RECORDS FOR THE EXERCISE START

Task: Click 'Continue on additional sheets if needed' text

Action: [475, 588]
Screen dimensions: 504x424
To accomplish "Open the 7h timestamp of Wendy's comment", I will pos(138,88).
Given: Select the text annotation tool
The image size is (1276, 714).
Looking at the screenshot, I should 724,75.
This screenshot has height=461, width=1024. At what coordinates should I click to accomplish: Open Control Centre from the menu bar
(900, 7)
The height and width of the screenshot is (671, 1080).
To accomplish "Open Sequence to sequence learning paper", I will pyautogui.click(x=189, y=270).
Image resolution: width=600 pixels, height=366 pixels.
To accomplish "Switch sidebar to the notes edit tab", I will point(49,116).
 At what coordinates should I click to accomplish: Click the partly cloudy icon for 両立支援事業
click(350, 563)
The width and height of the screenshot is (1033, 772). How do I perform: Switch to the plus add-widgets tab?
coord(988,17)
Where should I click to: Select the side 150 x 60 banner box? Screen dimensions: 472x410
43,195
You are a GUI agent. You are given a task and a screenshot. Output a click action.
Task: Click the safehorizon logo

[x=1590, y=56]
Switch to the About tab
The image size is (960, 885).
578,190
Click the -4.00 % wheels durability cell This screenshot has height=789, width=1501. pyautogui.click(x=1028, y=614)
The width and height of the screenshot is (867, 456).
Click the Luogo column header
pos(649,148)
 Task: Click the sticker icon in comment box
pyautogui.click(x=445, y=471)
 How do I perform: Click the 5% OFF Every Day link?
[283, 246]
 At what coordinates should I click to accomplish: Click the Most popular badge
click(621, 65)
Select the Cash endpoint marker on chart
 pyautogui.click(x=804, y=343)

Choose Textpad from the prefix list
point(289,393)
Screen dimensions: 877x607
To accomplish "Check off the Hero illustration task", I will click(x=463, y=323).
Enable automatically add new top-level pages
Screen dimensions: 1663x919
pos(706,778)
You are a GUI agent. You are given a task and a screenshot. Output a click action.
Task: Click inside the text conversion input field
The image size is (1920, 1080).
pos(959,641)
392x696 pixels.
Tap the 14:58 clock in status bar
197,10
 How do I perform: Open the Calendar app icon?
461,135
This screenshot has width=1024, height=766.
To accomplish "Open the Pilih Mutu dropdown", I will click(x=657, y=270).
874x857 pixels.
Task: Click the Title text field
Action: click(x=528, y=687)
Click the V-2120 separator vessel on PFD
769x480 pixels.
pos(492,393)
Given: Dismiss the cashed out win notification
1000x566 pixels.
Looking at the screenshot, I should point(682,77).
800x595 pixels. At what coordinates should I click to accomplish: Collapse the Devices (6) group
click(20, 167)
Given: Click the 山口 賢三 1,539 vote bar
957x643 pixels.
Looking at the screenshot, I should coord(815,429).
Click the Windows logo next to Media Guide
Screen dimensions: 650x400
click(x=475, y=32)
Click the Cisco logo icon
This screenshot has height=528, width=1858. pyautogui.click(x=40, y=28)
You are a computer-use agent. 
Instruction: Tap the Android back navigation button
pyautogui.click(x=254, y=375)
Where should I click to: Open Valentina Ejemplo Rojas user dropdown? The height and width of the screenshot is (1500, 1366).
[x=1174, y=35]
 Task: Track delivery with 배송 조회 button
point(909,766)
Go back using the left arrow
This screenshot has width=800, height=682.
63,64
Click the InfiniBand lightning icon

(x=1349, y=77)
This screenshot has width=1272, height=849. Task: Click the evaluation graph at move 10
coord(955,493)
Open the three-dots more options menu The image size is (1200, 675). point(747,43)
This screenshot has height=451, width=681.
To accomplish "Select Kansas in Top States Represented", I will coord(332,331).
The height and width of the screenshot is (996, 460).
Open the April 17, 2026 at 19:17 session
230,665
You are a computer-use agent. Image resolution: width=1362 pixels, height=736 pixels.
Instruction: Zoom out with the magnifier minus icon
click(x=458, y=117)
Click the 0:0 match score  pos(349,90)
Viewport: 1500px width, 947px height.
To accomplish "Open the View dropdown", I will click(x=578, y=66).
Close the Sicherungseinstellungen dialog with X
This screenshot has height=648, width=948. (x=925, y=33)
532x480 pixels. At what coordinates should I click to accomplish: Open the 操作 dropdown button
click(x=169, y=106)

RECORDS FOR THE EXERCISE END

### EXERCISE DESCRIPTION:
Find every line in the records above that holds the word "agent", and copy each one.

### ANSWER AREA:
You are a GUI agent. You are given a task and a screenshot. Output a click action.
You are a GUI agent. You are given a task and a screenshot. Output a click action.
You are a computer-use agent. 
You are a computer-use agent. Image resolution: width=1362 pixels, height=736 pixels.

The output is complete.